彼らがなぜVCというキャリアを選び、どのようにして“独立”と“支援”のリアルに向き合っているのかについて、また、キャリアの原点から現在の挑戦、そしてこれからの展望についてインタビューしました。
【プロフィール】
布川 愉之(ぬのかわ・さとし) Incubate Fund アソシエイト
2019年にデロイトトーマツファイナンシャルアドバイザリー合同会社へ参画。Corporate Financial Advisoryチームにて、主に金融セクターに係るM&Aアドバイザリー業務、株式価値評価業務等に従事。2022年にインキュベイトファンドへ参画。アソシエイトとして新規投資先の発掘、投資先企業のバリューアップ業務等を担当。また、SMBC Asia Rising Fundのメンバーとして、アジア地域のフィンテック企業への投資にも従事。京都大学経済学部卒。

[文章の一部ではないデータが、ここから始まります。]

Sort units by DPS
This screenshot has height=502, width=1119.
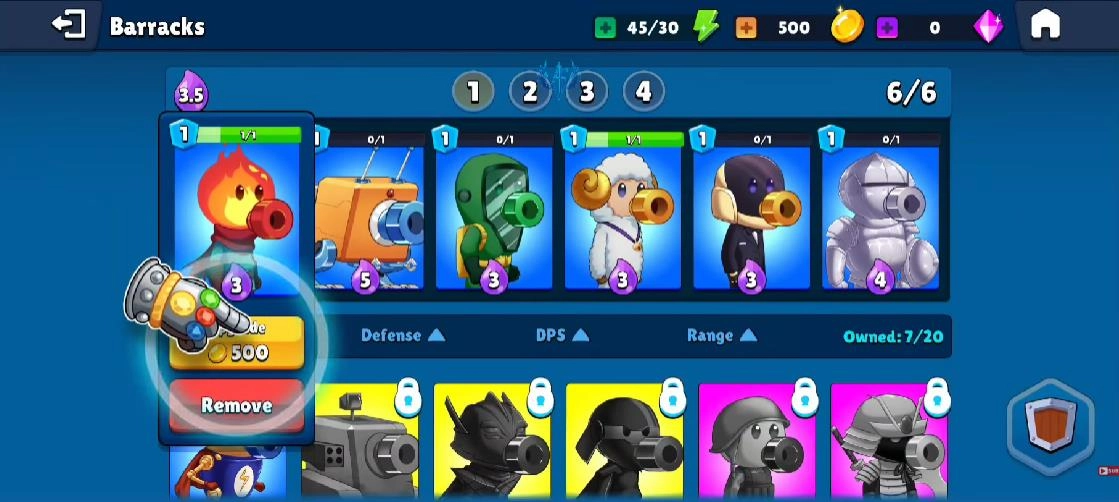[x=562, y=336]
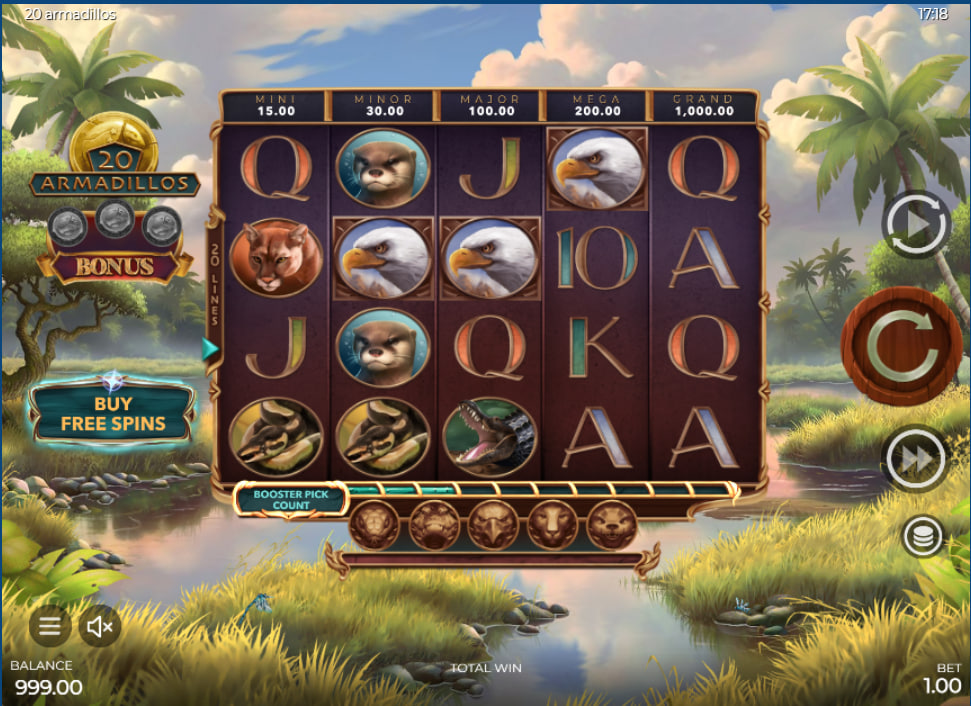Toggle turbo fast-forward mode

pyautogui.click(x=915, y=458)
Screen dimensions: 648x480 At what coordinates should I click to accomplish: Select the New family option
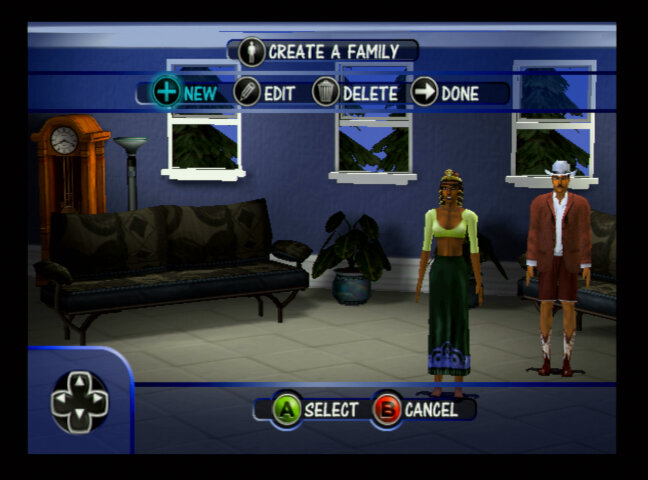point(185,93)
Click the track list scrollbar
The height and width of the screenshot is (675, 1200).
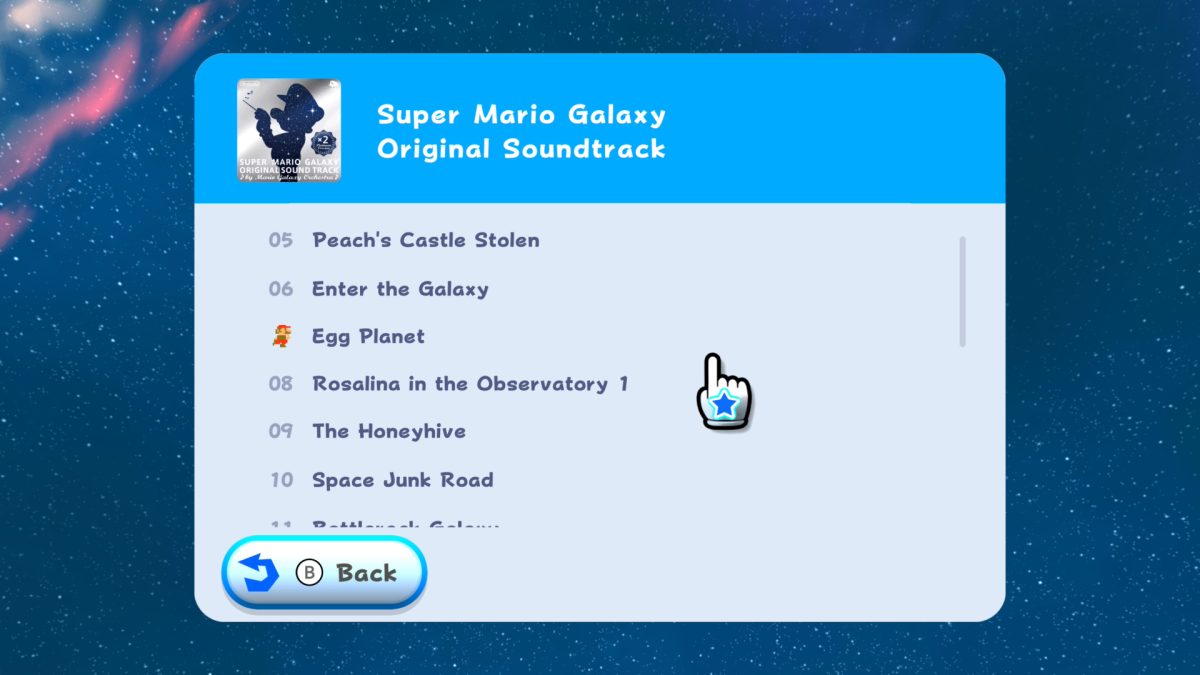[x=962, y=292]
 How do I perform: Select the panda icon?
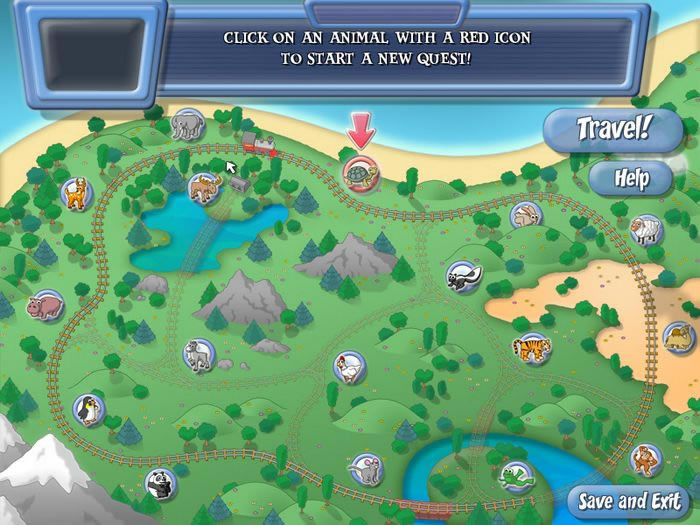tap(160, 485)
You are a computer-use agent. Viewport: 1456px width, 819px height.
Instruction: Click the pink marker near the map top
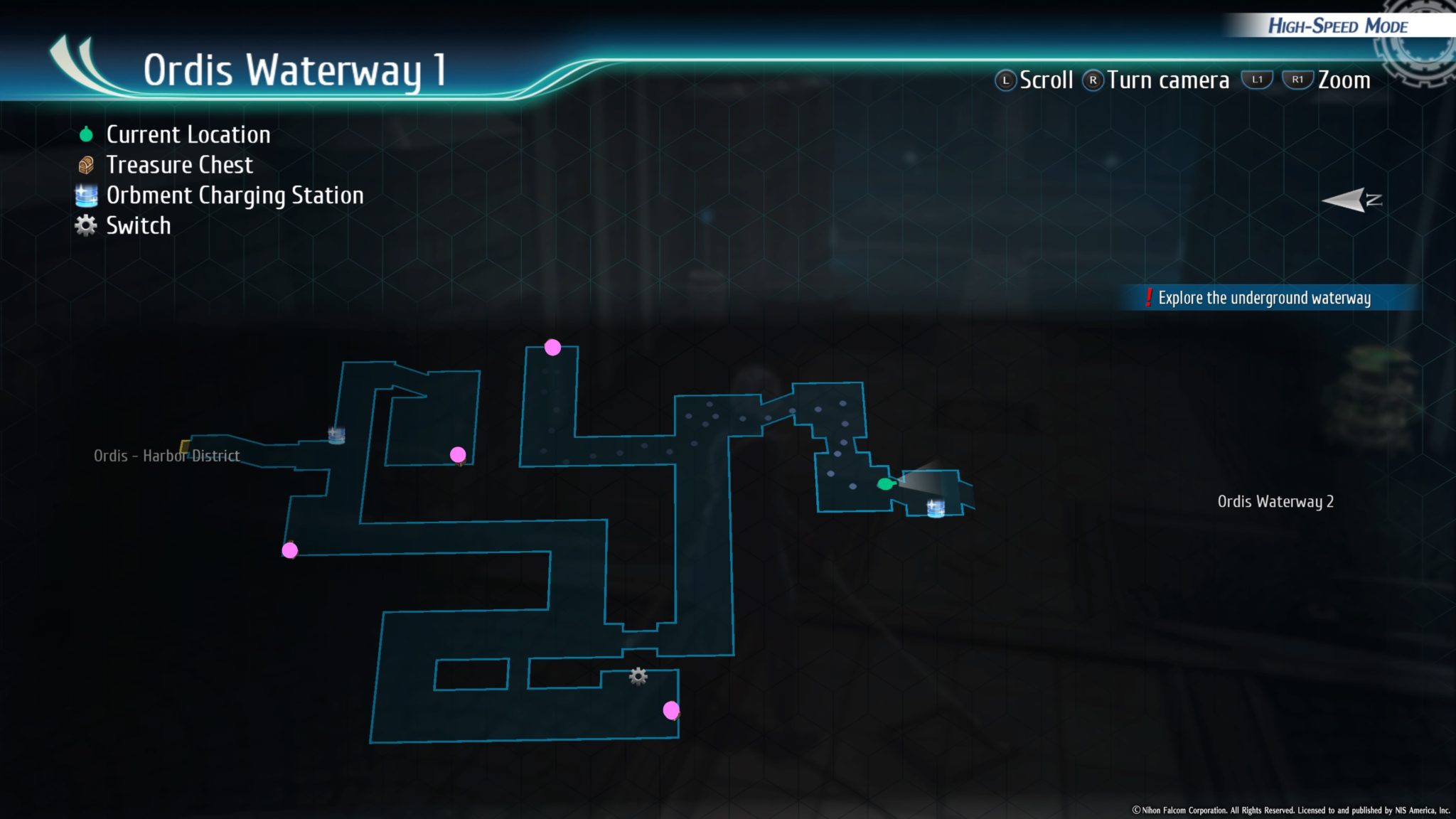point(552,348)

児山 一樹(こやま・かずき) Incubate Fund アソシエイト
2019年みずほフィナンシャルグループ入社。みずほ銀行本店営業部にて化学セクターの大企業RMに従事。2020年よりみずほ証券投資銀行部門にてTMTセクターのM&Aアドバイザリー業務を担当。2022年インキュベイトファンドに参画。アソシエイトとして新規投資先の発掘、投資先企業のバリューアップ業務等に従事。一橋大学大学院 経済学研究科修了。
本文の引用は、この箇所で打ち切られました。